We would focus on implementing the cGAN architecture, train it with our custom datasets, and create semantic images using python for custom downloaded images which would be training and test set images. We will use this trained model in an application tool that will inherently use the model being trained above and generate real images against hand paint images at runtime


Most of the application of Generative Adversarial Networks explores similar work of new image generation, conversion from a random vector z’ into an image. However, we choose to use a modified version of GAN i.e. cGAN. A conventional GAN consists of two competing adversaries’ neural networks, a generator, and a discriminator. The discriminator tries to maximize predicted accuracy associated with predicting real or fake data, while the generator generates fake images or data which tries to fool the discriminator.
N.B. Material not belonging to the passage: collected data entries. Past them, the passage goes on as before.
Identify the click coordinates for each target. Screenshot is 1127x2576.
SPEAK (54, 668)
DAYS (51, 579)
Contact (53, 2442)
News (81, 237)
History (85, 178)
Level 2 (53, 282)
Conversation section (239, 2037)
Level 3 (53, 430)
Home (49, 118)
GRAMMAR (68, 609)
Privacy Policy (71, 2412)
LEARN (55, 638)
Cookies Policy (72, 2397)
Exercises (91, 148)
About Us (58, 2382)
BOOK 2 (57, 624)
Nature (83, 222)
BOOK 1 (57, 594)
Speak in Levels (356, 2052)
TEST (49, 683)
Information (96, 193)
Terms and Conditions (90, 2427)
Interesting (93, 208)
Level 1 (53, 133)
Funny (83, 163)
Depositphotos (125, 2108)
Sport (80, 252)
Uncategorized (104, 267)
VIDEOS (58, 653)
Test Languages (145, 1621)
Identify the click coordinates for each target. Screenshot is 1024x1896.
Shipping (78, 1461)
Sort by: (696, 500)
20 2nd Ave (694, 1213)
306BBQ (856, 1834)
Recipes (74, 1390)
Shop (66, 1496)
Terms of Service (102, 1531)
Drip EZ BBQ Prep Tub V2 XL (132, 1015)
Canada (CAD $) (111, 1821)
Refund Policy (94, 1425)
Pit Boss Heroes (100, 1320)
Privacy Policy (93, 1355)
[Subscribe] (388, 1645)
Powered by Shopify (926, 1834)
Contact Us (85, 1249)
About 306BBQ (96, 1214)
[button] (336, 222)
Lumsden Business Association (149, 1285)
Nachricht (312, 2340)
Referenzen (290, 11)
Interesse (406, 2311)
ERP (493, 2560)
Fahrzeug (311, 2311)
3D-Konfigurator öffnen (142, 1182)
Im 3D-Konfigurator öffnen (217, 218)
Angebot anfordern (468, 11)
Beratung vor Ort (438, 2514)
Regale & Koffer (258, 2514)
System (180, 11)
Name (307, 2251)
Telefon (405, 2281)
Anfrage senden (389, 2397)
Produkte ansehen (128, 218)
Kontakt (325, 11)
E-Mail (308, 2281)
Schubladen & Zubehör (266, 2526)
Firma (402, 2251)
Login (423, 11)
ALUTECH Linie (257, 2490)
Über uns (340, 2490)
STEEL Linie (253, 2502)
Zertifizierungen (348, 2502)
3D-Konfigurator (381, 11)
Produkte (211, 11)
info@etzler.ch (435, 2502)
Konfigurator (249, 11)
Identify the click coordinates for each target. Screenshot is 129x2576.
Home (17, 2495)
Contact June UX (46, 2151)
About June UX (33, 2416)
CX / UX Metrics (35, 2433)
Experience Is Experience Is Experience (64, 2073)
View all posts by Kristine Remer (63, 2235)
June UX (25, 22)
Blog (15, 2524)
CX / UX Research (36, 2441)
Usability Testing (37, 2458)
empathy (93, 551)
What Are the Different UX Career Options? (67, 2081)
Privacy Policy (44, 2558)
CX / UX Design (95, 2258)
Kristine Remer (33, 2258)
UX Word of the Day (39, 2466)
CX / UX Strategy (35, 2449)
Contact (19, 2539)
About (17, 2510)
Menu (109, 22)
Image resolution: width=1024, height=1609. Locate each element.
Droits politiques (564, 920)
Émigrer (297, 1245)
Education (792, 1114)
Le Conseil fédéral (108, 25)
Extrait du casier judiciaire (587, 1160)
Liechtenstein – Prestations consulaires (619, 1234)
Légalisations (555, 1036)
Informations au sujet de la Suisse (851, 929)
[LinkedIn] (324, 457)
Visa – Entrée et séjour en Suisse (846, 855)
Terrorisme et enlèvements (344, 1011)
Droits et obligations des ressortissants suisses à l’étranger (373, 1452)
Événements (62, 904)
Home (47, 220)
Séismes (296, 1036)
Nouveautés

The generator acts on the latent space using latent variables and seeks to learn the probability distribution of the verifiable data which allows it to generate ‘fake’ samples from the distribution which is learned.

Although we could manage to control the domain of the samples on which Generative Adversarial Networks is getting learned still, we could not command the conventional GAN to generate images with specific characteristics. The traditional methods use pixel-by-pixel classification or regression techniques where predicted pixels are independent of previously generated pixels. This is a limitation with a conventional Generative Adversarial Networks model that it would generate a random image from the domain. It generates the output based on a relationship between latent space and generated images, but this relationship is without any control in the input, and it is difficult to map between these two. Instead, an adversarial network (GAN) can be trained by putting some extra controls on the input class label such that both the generator and the discriminator models are conditioned on some extra [y]. It also suggests when we use this trained generator model as a separate network unit, it will generate images in the domain of a particular kind, type, or class which is based on how we have conditioned it. This is what Conditional Generative Adversarial Networks in which we are using in this project.

Image regeneration, future frame prediction, and such tasks have been exploiting Generative Adversarial Networks but before cGAN, they have applied the Generative Adversarial Networks unconditionally and had to rely on L2 regression to force the output to be conditioned on the output. Contrary to previous work, we are using a generator network that is “U-Net” based and the discriminator is a convolutional “PatchGAN” classifier.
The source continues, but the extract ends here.